- TASK DIRECTIONS: Stopping at the line that holds "Task: Click the Arsip PDF file icon", repeat the lines below exactly, starting from the very first and including that final line.
============
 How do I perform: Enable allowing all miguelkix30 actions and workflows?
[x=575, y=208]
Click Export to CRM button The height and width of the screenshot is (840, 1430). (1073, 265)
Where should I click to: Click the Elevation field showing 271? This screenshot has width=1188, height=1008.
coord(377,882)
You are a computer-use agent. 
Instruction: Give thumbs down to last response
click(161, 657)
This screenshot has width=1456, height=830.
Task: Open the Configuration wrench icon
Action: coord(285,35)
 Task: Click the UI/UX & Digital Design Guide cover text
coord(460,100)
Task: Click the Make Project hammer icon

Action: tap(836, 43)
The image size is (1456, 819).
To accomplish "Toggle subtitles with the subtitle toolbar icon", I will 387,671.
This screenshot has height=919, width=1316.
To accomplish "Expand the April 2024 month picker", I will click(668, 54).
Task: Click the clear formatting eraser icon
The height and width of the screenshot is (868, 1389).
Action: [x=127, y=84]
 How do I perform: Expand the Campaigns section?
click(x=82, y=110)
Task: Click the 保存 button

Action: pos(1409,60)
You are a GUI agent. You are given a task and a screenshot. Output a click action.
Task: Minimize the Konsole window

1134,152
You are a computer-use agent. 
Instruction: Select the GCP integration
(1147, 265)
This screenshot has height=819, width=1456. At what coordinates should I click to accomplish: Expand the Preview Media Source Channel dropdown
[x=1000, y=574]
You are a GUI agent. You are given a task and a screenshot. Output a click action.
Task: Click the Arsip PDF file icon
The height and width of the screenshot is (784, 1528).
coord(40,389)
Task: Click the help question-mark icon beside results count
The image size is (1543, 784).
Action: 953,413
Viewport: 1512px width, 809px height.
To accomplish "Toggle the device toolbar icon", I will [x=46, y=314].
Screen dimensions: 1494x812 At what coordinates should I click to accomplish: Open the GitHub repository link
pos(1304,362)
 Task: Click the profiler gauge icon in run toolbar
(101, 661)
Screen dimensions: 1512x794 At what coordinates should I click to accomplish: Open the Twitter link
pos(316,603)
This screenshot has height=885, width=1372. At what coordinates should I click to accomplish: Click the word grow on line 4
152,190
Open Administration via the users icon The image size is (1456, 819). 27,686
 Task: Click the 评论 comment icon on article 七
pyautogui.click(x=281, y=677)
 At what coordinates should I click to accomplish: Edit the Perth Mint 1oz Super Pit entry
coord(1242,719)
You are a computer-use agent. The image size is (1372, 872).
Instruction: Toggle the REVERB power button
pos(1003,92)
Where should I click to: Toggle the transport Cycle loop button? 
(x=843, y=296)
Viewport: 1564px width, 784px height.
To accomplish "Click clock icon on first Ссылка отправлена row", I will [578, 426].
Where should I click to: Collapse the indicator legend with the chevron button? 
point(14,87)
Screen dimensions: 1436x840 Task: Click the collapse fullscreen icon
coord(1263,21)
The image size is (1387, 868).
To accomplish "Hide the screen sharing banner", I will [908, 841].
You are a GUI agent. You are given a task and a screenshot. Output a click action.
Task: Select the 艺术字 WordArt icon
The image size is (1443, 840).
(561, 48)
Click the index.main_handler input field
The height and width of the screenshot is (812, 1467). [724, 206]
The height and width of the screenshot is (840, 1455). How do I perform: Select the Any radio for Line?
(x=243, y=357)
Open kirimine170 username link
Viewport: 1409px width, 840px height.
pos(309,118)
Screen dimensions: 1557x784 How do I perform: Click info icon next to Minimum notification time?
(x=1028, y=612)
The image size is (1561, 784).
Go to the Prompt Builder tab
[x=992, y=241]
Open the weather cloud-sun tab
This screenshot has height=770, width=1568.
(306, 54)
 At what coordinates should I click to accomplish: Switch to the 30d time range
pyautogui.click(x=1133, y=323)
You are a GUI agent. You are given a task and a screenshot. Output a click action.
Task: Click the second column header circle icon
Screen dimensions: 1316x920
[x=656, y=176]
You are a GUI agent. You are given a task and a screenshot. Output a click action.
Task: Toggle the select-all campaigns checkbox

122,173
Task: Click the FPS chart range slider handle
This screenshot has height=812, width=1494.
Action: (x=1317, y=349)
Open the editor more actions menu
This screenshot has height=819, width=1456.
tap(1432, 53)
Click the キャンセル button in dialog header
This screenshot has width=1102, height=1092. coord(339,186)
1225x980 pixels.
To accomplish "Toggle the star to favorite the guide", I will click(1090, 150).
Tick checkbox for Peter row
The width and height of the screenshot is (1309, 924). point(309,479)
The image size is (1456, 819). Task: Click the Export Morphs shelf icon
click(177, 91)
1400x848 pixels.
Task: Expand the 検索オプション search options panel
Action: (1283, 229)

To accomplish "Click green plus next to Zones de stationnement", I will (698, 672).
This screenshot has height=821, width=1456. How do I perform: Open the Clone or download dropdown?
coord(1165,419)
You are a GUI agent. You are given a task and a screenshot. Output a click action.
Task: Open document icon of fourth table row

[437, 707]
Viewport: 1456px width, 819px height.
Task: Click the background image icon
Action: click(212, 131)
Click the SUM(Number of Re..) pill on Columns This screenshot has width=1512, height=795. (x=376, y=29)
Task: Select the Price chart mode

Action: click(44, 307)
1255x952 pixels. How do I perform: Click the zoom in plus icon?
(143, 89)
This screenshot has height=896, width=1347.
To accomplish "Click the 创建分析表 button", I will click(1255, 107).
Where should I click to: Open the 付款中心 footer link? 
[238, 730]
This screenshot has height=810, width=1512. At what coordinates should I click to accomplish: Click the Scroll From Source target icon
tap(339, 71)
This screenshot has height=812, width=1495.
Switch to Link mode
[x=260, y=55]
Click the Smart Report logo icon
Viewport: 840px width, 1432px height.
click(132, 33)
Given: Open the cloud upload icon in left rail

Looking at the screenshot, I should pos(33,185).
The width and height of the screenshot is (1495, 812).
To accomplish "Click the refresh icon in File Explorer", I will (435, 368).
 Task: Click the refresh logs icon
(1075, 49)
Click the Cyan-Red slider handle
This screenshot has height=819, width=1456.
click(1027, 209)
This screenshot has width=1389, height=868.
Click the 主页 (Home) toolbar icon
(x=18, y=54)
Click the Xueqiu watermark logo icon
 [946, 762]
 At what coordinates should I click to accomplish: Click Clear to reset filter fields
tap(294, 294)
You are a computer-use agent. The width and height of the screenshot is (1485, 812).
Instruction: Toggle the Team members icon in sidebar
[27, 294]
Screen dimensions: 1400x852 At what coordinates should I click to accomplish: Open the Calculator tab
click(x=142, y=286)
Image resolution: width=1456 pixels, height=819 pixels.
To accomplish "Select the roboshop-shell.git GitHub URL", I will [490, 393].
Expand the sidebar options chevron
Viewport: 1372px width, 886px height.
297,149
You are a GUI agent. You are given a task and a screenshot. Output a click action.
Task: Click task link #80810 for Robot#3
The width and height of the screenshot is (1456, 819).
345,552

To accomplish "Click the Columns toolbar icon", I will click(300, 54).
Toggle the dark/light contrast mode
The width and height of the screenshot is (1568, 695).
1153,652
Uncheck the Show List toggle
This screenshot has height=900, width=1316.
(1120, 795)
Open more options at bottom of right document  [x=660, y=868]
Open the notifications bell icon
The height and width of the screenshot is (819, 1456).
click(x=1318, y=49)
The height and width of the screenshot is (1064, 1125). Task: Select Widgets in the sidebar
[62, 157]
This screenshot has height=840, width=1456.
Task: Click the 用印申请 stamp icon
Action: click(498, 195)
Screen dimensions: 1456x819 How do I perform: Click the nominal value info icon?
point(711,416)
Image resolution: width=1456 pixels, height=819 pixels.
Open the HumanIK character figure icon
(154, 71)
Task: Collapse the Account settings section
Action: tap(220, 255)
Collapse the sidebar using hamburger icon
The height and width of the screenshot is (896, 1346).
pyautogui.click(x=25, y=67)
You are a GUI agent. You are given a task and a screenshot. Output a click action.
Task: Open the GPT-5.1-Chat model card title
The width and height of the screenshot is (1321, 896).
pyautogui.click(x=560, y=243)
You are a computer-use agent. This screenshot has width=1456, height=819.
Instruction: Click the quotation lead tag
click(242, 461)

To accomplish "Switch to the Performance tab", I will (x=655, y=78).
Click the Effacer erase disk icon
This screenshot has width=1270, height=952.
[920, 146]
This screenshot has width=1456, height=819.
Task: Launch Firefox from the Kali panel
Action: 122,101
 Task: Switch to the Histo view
============
- RESULT OF THE EXERCISE:
 How do I perform: Enable allowing all miguelkix30 actions and workflows?
[x=575, y=208]
Click Export to CRM button The height and width of the screenshot is (840, 1430). (1073, 265)
Where should I click to: Click the Elevation field showing 271? This screenshot has width=1188, height=1008.
coord(377,882)
You are a computer-use agent. 
Instruction: Give thumbs down to last response
click(161, 657)
This screenshot has width=1456, height=830.
Task: Open the Configuration wrench icon
Action: coord(285,35)
 Task: Click the UI/UX & Digital Design Guide cover text
coord(460,100)
Task: Click the Make Project hammer icon

Action: tap(836, 43)
The image size is (1456, 819).
To accomplish "Toggle subtitles with the subtitle toolbar icon", I will 387,671.
This screenshot has height=919, width=1316.
To accomplish "Expand the April 2024 month picker", I will click(668, 54).
Task: Click the clear formatting eraser icon
The height and width of the screenshot is (868, 1389).
Action: [x=127, y=84]
 How do I perform: Expand the Campaigns section?
click(x=82, y=110)
Task: Click the 保存 button

Action: pos(1409,60)
You are a GUI agent. You are given a task and a screenshot. Output a click action.
Task: Minimize the Konsole window

1134,152
You are a computer-use agent. 
Instruction: Select the GCP integration
(1147, 265)
This screenshot has height=819, width=1456. At what coordinates should I click to accomplish: Expand the Preview Media Source Channel dropdown
[x=1000, y=574]
You are a GUI agent. You are given a task and a screenshot. Output a click action.
Task: Click the Arsip PDF file icon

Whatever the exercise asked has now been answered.